Requirement:
Please copy out the material word for word, beginning with the line that contains "The image size is (1233, 330)." and continuing through the end of the material.
-- START Information shown --
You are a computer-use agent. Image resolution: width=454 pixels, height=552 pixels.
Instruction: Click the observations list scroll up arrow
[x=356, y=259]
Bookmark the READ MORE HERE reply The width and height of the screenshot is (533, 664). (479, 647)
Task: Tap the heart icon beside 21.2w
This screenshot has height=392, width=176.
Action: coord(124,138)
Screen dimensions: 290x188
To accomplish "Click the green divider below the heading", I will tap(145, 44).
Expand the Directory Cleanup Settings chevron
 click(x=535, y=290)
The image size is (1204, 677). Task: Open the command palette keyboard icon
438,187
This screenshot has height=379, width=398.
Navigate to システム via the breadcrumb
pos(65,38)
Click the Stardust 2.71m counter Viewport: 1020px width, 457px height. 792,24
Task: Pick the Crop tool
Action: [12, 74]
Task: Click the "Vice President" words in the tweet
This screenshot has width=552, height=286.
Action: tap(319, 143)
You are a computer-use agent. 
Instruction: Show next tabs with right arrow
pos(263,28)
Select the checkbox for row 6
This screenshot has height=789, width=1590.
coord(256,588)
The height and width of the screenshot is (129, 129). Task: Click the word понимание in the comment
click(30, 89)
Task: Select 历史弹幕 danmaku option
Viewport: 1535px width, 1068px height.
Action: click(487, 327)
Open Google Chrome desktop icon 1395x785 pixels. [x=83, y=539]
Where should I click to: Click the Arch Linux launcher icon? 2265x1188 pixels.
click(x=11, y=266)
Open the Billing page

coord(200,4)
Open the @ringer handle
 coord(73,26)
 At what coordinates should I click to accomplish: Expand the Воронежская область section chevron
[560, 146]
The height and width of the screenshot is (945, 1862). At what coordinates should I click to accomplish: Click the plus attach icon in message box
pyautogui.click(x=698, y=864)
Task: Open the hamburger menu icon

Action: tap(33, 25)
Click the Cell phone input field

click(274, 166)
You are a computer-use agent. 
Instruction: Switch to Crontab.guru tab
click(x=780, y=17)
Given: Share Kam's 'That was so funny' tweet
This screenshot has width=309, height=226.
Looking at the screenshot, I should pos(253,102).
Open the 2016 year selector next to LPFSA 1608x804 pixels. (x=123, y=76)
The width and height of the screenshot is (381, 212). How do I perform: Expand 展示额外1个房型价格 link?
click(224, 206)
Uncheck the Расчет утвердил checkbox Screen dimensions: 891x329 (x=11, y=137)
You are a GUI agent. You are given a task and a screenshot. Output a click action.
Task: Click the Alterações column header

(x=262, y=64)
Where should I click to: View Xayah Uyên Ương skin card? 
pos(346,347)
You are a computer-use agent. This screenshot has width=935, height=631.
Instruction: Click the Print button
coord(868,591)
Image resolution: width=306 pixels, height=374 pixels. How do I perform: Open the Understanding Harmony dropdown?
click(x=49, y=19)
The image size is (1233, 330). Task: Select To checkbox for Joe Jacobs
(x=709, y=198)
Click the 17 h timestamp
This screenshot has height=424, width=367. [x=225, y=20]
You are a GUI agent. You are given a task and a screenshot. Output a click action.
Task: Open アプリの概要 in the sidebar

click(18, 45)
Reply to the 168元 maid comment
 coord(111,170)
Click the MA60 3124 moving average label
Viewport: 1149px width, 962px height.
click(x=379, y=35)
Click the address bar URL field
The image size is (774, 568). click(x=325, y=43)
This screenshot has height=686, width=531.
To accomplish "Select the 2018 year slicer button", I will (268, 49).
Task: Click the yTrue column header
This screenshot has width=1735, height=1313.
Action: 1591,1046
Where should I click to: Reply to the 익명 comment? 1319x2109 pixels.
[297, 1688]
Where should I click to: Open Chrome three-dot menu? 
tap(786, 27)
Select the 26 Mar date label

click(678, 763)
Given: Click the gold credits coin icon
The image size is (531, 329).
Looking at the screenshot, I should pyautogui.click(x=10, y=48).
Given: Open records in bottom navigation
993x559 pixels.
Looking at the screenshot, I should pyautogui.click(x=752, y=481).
-- END Information shown --
Solution for this task:
The image size is (1233, 330). Task: Select To checkbox for Joe Jacobs
(x=709, y=198)
Click the 17 h timestamp
This screenshot has height=424, width=367. [x=225, y=20]
You are a GUI agent. You are given a task and a screenshot. Output a click action.
Task: Open アプリの概要 in the sidebar

click(18, 45)
Reply to the 168元 maid comment
 coord(111,170)
Click the MA60 3124 moving average label
Viewport: 1149px width, 962px height.
click(x=379, y=35)
Click the address bar URL field
The image size is (774, 568). click(x=325, y=43)
This screenshot has height=686, width=531.
To accomplish "Select the 2018 year slicer button", I will (268, 49).
Task: Click the yTrue column header
This screenshot has width=1735, height=1313.
Action: 1591,1046
Where should I click to: Reply to the 익명 comment? 1319x2109 pixels.
[297, 1688]
Where should I click to: Open Chrome three-dot menu? 
tap(786, 27)
Select the 26 Mar date label

click(678, 763)
Given: Click the gold credits coin icon
The image size is (531, 329).
Looking at the screenshot, I should pyautogui.click(x=10, y=48).
Given: Open records in bottom navigation
993x559 pixels.
Looking at the screenshot, I should pyautogui.click(x=752, y=481).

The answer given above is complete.